Written instruction. Copy out each of the following rows word for word.
### Data supplied
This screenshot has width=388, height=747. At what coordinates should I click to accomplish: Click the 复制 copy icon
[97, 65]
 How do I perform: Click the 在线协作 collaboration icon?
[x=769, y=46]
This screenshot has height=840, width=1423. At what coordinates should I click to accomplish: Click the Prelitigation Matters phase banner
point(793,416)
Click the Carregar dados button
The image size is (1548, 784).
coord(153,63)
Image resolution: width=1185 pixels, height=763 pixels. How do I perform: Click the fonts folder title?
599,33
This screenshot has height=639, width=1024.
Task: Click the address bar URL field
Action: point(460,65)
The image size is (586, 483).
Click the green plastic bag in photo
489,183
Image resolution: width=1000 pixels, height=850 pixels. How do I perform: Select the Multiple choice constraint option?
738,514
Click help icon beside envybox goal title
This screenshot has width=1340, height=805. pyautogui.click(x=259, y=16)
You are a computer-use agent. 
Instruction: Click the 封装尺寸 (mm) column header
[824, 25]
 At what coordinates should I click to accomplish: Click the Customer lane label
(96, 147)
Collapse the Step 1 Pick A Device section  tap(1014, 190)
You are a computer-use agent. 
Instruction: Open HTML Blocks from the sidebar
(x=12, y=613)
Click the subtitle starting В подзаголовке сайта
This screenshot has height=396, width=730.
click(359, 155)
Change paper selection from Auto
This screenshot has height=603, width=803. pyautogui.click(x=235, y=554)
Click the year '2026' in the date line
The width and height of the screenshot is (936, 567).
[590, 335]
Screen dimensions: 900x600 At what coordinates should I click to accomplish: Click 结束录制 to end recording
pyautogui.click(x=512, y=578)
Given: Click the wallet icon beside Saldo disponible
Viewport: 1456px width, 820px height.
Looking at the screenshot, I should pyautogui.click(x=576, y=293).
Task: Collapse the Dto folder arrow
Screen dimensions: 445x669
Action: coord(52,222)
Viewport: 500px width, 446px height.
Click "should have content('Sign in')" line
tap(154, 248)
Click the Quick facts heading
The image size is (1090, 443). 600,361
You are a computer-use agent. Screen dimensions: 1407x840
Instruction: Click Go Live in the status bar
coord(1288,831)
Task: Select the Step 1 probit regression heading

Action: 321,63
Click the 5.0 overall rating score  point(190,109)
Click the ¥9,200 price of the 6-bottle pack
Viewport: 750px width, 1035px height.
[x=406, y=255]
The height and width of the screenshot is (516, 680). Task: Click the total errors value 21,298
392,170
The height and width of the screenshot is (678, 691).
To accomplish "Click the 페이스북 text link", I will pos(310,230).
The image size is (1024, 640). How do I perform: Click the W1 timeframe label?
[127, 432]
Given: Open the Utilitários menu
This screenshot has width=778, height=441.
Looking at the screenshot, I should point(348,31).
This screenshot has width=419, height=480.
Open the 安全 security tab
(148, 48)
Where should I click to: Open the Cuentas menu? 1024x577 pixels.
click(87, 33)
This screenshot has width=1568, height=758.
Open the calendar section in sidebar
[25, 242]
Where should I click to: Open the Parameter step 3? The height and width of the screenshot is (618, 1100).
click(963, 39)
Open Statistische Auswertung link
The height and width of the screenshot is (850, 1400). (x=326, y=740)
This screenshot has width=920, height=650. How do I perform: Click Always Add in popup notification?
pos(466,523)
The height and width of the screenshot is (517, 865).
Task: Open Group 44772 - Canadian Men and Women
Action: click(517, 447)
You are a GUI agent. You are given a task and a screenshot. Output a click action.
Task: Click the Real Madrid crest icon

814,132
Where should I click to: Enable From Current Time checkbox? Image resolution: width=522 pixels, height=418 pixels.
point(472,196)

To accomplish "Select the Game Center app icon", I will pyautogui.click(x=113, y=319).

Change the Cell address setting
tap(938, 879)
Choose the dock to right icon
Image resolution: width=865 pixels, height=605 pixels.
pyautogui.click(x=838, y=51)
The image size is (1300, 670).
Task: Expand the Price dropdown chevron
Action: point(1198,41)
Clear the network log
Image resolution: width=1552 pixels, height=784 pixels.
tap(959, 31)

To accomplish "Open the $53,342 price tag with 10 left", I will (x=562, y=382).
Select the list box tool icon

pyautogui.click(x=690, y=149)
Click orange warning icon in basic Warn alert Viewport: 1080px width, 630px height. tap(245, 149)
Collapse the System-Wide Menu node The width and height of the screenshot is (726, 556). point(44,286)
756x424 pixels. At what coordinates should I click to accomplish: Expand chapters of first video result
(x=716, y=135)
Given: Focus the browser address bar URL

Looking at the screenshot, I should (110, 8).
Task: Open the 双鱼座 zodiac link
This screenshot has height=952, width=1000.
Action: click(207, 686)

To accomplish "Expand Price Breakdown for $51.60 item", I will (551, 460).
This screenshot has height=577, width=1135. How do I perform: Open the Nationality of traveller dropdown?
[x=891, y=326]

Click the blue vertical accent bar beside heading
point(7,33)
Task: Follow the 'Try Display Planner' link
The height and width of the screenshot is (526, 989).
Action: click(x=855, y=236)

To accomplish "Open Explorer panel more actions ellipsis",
######
Output for this exercise.
This screenshot has width=388, height=747. At what coordinates should I click to accomplish: Click the 复制 copy icon
[97, 65]
 How do I perform: Click the 在线协作 collaboration icon?
[x=769, y=46]
This screenshot has height=840, width=1423. At what coordinates should I click to accomplish: Click the Prelitigation Matters phase banner
point(793,416)
Click the Carregar dados button
The image size is (1548, 784).
coord(153,63)
Image resolution: width=1185 pixels, height=763 pixels. How do I perform: Click the fonts folder title?
599,33
This screenshot has height=639, width=1024.
Task: Click the address bar URL field
Action: point(460,65)
The image size is (586, 483).
Click the green plastic bag in photo
489,183
Image resolution: width=1000 pixels, height=850 pixels. How do I perform: Select the Multiple choice constraint option?
738,514
Click help icon beside envybox goal title
This screenshot has width=1340, height=805. pyautogui.click(x=259, y=16)
You are a computer-use agent. 
Instruction: Click the 封装尺寸 (mm) column header
[824, 25]
 At what coordinates should I click to accomplish: Click the Customer lane label
(96, 147)
Collapse the Step 1 Pick A Device section  tap(1014, 190)
You are a computer-use agent. 
Instruction: Open HTML Blocks from the sidebar
(x=12, y=613)
Click the subtitle starting В подзаголовке сайта
This screenshot has height=396, width=730.
click(359, 155)
Change paper selection from Auto
This screenshot has height=603, width=803. pyautogui.click(x=235, y=554)
Click the year '2026' in the date line
The width and height of the screenshot is (936, 567).
[590, 335]
Screen dimensions: 900x600 At what coordinates should I click to accomplish: Click 结束录制 to end recording
pyautogui.click(x=512, y=578)
Given: Click the wallet icon beside Saldo disponible
Viewport: 1456px width, 820px height.
Looking at the screenshot, I should pyautogui.click(x=576, y=293).
Task: Collapse the Dto folder arrow
Screen dimensions: 445x669
Action: coord(52,222)
Viewport: 500px width, 446px height.
Click "should have content('Sign in')" line
tap(154, 248)
Click the Quick facts heading
The image size is (1090, 443). 600,361
You are a computer-use agent. Screen dimensions: 1407x840
Instruction: Click Go Live in the status bar
coord(1288,831)
Task: Select the Step 1 probit regression heading

Action: 321,63
Click the 5.0 overall rating score  point(190,109)
Click the ¥9,200 price of the 6-bottle pack
Viewport: 750px width, 1035px height.
[x=406, y=255]
The height and width of the screenshot is (516, 680). Task: Click the total errors value 21,298
392,170
The height and width of the screenshot is (678, 691).
To accomplish "Click the 페이스북 text link", I will pos(310,230).
The image size is (1024, 640). How do I perform: Click the W1 timeframe label?
[127, 432]
Given: Open the Utilitários menu
This screenshot has width=778, height=441.
Looking at the screenshot, I should point(348,31).
This screenshot has width=419, height=480.
Open the 安全 security tab
(148, 48)
Where should I click to: Open the Cuentas menu? 1024x577 pixels.
click(87, 33)
This screenshot has width=1568, height=758.
Open the calendar section in sidebar
[25, 242]
Where should I click to: Open the Parameter step 3? The height and width of the screenshot is (618, 1100).
click(963, 39)
Open Statistische Auswertung link
The height and width of the screenshot is (850, 1400). (x=326, y=740)
This screenshot has width=920, height=650. How do I perform: Click Always Add in popup notification?
pos(466,523)
The height and width of the screenshot is (517, 865).
Task: Open Group 44772 - Canadian Men and Women
Action: click(517, 447)
You are a GUI agent. You are given a task and a screenshot. Output a click action.
Task: Click the Real Madrid crest icon

814,132
Where should I click to: Enable From Current Time checkbox? Image resolution: width=522 pixels, height=418 pixels.
point(472,196)

To accomplish "Select the Game Center app icon", I will pyautogui.click(x=113, y=319).

Change the Cell address setting
tap(938, 879)
Choose the dock to right icon
Image resolution: width=865 pixels, height=605 pixels.
pyautogui.click(x=838, y=51)
The image size is (1300, 670).
Task: Expand the Price dropdown chevron
Action: point(1198,41)
Clear the network log
Image resolution: width=1552 pixels, height=784 pixels.
tap(959, 31)

To accomplish "Open the $53,342 price tag with 10 left", I will (x=562, y=382).
Select the list box tool icon

pyautogui.click(x=690, y=149)
Click orange warning icon in basic Warn alert Viewport: 1080px width, 630px height. tap(245, 149)
Collapse the System-Wide Menu node The width and height of the screenshot is (726, 556). point(44,286)
756x424 pixels. At what coordinates should I click to accomplish: Expand chapters of first video result
(x=716, y=135)
Given: Focus the browser address bar URL

Looking at the screenshot, I should (110, 8).
Task: Open the 双鱼座 zodiac link
This screenshot has height=952, width=1000.
Action: click(207, 686)

To accomplish "Expand Price Breakdown for $51.60 item", I will (551, 460).
This screenshot has height=577, width=1135. How do I perform: Open the Nationality of traveller dropdown?
[x=891, y=326]

Click the blue vertical accent bar beside heading
point(7,33)
Task: Follow the 'Try Display Planner' link
The height and width of the screenshot is (526, 989).
Action: click(x=855, y=236)

To accomplish "Open Explorer panel more actions ellipsis",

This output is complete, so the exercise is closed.